Exercise
Please retype the material beneath this task exactly, starting with its first line and finishing with the line containing "Articles (553, 186)".

++++++++++

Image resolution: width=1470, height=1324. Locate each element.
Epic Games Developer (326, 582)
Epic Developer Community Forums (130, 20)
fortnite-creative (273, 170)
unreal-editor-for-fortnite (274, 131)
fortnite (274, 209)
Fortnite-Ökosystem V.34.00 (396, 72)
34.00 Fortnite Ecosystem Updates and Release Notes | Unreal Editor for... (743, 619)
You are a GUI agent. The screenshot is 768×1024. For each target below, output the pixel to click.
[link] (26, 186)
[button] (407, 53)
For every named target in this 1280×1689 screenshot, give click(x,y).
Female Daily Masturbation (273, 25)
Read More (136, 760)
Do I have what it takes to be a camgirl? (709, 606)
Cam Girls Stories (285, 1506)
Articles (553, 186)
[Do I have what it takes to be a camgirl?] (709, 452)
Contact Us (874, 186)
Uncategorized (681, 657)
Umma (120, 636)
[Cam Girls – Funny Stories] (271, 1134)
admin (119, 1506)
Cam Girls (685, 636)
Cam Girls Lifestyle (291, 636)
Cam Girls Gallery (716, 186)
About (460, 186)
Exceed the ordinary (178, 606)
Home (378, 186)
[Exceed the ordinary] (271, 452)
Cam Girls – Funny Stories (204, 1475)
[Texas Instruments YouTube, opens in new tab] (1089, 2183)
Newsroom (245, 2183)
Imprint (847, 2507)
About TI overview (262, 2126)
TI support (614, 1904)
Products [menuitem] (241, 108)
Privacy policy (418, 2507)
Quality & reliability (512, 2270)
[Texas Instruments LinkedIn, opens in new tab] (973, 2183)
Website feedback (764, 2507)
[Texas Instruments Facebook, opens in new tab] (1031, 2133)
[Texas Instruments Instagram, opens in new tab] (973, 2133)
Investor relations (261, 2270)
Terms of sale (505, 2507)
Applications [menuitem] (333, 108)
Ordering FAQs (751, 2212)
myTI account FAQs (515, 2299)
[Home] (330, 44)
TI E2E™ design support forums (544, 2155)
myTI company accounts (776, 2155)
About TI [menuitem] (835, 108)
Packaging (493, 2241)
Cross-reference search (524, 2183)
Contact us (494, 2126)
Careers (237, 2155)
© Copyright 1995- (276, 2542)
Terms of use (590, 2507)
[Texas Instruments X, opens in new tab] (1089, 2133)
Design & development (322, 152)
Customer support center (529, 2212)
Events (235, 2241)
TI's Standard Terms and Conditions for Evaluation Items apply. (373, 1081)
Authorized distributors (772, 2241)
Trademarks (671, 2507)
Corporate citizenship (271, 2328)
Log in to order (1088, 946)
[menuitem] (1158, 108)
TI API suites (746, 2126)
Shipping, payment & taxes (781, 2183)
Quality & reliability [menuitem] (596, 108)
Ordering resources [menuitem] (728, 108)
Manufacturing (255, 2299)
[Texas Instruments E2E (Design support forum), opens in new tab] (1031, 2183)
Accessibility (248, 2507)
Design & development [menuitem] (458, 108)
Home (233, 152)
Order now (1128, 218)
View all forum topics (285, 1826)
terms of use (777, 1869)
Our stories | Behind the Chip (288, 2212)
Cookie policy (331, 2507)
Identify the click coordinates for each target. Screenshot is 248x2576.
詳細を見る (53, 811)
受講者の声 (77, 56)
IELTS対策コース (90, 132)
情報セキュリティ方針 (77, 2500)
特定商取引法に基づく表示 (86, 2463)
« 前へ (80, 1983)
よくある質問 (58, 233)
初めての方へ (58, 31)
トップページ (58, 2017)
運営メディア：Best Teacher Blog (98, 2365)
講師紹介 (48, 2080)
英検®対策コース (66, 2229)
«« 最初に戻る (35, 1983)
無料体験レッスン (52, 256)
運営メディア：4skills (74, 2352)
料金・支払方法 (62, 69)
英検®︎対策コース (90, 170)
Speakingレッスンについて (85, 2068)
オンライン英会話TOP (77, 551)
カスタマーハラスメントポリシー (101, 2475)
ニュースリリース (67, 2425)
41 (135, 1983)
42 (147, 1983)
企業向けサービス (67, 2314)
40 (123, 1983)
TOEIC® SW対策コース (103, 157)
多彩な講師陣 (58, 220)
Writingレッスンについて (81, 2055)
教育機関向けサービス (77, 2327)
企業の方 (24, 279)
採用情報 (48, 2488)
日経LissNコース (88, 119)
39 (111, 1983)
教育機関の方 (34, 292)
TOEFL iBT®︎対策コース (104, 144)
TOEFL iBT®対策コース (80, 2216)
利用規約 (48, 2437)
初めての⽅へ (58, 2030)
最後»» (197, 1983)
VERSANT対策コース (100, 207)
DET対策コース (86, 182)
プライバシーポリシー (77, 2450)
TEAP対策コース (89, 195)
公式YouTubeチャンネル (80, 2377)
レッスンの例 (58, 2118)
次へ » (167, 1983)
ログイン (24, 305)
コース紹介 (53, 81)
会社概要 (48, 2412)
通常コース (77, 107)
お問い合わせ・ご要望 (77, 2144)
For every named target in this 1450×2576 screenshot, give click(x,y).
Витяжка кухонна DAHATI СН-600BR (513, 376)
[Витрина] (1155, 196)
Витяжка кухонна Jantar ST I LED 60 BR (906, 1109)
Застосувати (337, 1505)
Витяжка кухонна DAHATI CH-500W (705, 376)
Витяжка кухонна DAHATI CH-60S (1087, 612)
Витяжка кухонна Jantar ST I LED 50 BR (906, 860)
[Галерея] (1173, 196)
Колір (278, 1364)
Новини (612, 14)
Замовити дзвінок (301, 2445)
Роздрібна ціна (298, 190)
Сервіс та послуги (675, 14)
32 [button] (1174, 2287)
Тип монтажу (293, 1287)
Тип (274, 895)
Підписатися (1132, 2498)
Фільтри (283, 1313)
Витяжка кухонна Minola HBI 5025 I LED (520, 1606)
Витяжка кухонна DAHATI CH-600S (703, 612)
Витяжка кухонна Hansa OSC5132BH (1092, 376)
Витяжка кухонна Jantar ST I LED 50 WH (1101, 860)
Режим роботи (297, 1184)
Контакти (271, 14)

++++++++++

Output of the task
Image resolution: width=1470, height=1324. Locate each element.
Epic Games Developer (326, 582)
Epic Developer Community Forums (130, 20)
fortnite-creative (273, 170)
unreal-editor-for-fortnite (274, 131)
fortnite (274, 209)
Fortnite-Ökosystem V.34.00 (396, 72)
34.00 Fortnite Ecosystem Updates and Release Notes | Unreal Editor for... (743, 619)
You are a GUI agent. The screenshot is 768×1024. For each target below, output the pixel to click.
[link] (26, 186)
[button] (407, 53)
For every named target in this 1280×1689 screenshot, give click(x,y).
Female Daily Masturbation (273, 25)
Read More (136, 760)
Do I have what it takes to be a camgirl? (709, 606)
Cam Girls Stories (285, 1506)
Articles (553, 186)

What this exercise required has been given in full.